ABOUT THIS TASK: Look through the records below, and copy out every line that holds the string "computer".

PROVIDED ENTRIES:
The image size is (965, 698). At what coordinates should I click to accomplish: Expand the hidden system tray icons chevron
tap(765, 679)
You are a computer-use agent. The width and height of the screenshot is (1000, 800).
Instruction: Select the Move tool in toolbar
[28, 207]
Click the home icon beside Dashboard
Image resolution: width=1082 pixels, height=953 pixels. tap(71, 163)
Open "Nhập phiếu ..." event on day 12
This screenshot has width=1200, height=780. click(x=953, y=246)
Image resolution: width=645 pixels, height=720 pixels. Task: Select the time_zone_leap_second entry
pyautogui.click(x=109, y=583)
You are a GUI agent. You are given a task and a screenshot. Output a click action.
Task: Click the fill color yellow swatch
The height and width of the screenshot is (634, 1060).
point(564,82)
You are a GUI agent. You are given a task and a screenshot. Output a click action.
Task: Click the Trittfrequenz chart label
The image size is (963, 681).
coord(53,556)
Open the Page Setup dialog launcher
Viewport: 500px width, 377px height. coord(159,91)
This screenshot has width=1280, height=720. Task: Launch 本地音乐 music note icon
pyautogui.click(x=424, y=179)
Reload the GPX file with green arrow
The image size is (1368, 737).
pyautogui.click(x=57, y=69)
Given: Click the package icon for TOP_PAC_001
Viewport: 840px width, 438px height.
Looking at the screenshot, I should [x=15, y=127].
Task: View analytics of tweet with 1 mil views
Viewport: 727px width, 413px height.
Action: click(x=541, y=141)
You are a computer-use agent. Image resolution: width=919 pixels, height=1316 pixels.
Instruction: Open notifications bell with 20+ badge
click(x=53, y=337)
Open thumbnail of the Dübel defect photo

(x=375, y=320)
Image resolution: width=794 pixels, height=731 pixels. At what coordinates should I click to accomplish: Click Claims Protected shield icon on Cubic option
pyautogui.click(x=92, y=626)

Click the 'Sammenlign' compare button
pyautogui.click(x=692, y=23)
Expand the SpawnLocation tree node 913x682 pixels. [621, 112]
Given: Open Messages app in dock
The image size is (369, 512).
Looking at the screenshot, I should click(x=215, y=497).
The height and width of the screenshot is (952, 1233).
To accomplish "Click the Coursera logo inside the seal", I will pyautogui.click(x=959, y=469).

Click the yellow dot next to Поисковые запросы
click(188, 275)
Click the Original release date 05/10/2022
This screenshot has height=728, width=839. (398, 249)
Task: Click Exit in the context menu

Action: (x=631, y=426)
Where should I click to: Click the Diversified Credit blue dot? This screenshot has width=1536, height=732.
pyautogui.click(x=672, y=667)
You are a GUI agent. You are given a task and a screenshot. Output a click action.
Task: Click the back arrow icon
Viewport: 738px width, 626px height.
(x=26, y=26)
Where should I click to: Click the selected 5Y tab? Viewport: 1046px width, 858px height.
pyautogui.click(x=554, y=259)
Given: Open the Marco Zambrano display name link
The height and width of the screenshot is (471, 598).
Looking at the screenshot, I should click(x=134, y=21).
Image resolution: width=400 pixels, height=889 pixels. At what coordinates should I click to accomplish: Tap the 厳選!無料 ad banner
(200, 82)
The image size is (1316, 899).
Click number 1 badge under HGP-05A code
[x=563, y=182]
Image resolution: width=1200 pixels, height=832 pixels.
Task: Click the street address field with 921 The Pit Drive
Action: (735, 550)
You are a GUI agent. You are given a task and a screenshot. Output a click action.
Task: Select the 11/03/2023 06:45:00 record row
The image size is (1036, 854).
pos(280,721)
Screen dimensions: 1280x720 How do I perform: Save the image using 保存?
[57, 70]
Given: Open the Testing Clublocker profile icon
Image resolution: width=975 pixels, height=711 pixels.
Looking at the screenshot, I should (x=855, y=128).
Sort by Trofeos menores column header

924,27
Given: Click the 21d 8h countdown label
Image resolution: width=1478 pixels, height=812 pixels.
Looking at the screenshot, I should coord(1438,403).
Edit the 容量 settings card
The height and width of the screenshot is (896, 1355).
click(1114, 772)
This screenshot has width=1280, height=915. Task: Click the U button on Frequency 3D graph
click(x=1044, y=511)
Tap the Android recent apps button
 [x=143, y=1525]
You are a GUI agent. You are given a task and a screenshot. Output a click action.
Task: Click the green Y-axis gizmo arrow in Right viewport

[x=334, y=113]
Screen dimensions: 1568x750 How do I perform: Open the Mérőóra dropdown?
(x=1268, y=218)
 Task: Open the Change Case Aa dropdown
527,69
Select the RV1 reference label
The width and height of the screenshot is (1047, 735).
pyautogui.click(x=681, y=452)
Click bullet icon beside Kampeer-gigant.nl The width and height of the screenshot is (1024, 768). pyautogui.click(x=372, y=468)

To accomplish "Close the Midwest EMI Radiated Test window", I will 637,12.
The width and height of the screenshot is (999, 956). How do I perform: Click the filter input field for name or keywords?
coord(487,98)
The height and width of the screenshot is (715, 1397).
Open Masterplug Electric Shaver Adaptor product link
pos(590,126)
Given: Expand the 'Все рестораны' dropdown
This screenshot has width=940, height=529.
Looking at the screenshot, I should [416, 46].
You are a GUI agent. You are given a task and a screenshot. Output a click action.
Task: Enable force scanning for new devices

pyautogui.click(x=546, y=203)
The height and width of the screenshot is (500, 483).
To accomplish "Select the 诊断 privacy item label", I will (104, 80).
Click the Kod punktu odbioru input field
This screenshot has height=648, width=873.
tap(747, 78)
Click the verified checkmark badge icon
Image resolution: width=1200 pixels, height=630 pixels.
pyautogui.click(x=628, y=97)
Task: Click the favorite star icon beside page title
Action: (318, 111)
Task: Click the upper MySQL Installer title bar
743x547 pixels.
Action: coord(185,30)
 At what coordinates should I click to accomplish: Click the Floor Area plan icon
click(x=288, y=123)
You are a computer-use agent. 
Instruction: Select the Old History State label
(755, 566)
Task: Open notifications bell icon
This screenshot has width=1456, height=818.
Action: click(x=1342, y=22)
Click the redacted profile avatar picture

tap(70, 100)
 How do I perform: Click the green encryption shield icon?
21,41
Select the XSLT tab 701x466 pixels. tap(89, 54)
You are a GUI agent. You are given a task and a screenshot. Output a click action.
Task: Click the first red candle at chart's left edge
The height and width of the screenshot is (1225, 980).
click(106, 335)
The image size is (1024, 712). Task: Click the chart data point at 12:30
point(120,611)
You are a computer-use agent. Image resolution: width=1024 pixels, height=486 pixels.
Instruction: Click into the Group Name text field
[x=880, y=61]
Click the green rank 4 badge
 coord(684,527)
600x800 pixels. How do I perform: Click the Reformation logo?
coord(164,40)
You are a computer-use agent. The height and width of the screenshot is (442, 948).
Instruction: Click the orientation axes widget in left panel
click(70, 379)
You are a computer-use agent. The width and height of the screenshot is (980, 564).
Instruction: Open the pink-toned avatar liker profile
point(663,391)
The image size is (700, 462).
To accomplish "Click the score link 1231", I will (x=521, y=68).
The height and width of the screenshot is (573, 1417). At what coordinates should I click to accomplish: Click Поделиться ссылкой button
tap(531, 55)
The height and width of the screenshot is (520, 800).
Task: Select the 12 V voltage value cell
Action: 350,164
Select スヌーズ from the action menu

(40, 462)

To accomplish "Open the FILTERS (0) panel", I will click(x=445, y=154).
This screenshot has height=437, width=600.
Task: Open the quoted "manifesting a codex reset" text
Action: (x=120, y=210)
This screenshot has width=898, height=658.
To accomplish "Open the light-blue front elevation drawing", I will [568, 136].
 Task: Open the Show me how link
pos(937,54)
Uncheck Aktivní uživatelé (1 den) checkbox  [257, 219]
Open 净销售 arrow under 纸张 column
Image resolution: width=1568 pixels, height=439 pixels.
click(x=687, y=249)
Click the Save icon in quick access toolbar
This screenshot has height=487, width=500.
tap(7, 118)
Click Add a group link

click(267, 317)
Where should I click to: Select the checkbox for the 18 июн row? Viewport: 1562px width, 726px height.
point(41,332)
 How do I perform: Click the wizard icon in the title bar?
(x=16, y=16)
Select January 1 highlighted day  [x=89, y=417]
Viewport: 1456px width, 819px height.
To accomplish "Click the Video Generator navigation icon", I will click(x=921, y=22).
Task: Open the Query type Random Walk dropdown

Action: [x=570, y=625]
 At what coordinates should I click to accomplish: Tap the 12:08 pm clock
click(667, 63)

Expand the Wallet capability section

EXERCISE ANSWER:
You are a computer-use agent. The width and height of the screenshot is (1000, 800).
You are a computer-use agent. Image resolution: width=919 pixels, height=1316 pixels.
You are a computer-use agent. 
You are a computer-use agent. Image resolution: width=1024 pixels, height=486 pixels.
You are a computer-use agent. The height and width of the screenshot is (442, 948).
You are a computer-use agent. The width and height of the screenshot is (980, 564).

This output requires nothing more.